Set of tasks:
- 1) From the passage on trumpeter swans in Skagit Valley, copy the text word for word, starting at "Winter in Northwest" and ending at "for the summer.".
- 2) According to the passage on trumpeter swans in Skagit Valley, where do the swans go for the summer?
- 3) Decide whether each statement agrees with the passage on trumpeter swans in Skagit Valley, and answer yes or no with the deciding words quoted.
(a) Nearly 12,000 trumpeter swans landed in Skagit Valley last winter.
(b) Birdwatching in Northwest Washington is best during the summer months.
(c) The trumpeter swan is the largest of all waterfowl.

Exercise passage:
Winter in Northwest Washington is home to large variety of birds. In fact, birdwatching is at its best here during the winter months when these feathered friends frequent our waterways and fields. One of the many species that come here to winter is the largest waterfowl of them all, the trumpeter swans. They arrive by the thousands to take over the farm rich fields of the Skagit Valley where they feast and rest until time to return to Alaska for the summer.
Last winter, nearly 12,000 of these majestic birds landed in Skagit Valley. Their population, once threatened nearly out of existence, have rebounded, according to the Skagit Audubon Society. In fact, the trumpeter swans who spend their winter in this area make up the largest winter population in the country. I decided the other day to take the a drive down the winding Chuckanut Drive that hugs the coast south to the beautiful open flat expanse of Skagit Valley, about 19 miles.

Extracted records

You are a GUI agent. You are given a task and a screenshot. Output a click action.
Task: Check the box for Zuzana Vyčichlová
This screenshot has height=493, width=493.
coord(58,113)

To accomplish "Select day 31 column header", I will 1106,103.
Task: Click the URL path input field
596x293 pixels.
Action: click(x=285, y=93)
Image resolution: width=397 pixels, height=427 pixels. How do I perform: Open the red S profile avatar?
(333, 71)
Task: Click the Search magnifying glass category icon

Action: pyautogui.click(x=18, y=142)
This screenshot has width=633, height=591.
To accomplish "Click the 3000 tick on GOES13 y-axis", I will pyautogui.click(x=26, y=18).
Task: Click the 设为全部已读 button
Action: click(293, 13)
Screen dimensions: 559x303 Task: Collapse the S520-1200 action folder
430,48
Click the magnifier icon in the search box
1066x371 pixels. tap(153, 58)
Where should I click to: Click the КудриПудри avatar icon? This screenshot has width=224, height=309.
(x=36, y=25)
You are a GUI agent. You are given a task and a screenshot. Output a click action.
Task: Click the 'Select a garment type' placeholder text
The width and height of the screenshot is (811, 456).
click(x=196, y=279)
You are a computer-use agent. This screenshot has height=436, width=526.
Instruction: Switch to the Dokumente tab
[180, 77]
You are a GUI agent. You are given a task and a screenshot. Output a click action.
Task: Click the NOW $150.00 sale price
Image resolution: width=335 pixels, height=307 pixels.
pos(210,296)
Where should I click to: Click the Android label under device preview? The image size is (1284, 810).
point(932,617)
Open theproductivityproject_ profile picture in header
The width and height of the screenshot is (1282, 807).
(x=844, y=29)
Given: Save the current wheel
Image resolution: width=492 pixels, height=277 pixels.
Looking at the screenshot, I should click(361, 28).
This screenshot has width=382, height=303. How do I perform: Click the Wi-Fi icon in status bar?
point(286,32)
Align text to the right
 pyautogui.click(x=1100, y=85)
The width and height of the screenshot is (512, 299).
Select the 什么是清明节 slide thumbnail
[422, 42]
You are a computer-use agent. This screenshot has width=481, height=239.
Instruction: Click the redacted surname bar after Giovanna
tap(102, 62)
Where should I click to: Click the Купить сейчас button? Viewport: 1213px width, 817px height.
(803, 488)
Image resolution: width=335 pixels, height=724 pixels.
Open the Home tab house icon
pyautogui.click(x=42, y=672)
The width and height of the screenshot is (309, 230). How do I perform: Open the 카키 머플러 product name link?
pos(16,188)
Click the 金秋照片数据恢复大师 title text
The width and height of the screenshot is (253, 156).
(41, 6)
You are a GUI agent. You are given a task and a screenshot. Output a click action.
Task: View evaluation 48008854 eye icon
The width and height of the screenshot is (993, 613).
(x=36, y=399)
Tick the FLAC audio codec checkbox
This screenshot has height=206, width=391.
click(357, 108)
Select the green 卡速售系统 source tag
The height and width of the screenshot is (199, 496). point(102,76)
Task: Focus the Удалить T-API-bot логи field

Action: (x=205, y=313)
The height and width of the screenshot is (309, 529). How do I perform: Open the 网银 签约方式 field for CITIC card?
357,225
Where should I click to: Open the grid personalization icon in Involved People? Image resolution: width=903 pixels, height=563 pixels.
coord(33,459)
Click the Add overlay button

Answers to the exercises:
- 1)
Winter in Northwest Washington is home to large variety of birds. In fact, birdwatching is at its best here during the winter months when these feathered friends frequent our waterways and fields. One of the many species that come here to winter is the largest waterfowl of them all, the trumpeter swans. They arrive by the thousands to take over the farm rich fields of the Skagit Valley where they feast and rest until time to return to Alaska for the summer.

- 2) Alaska

- 3)
(a) Yes: "Last winter, nearly 12,000 of these majestic birds landed in Skagit Valley."
(b) No: "birdwatching is at its best here during the winter months"
(c) Yes: "the largest waterfowl of them all, the trumpeter swans"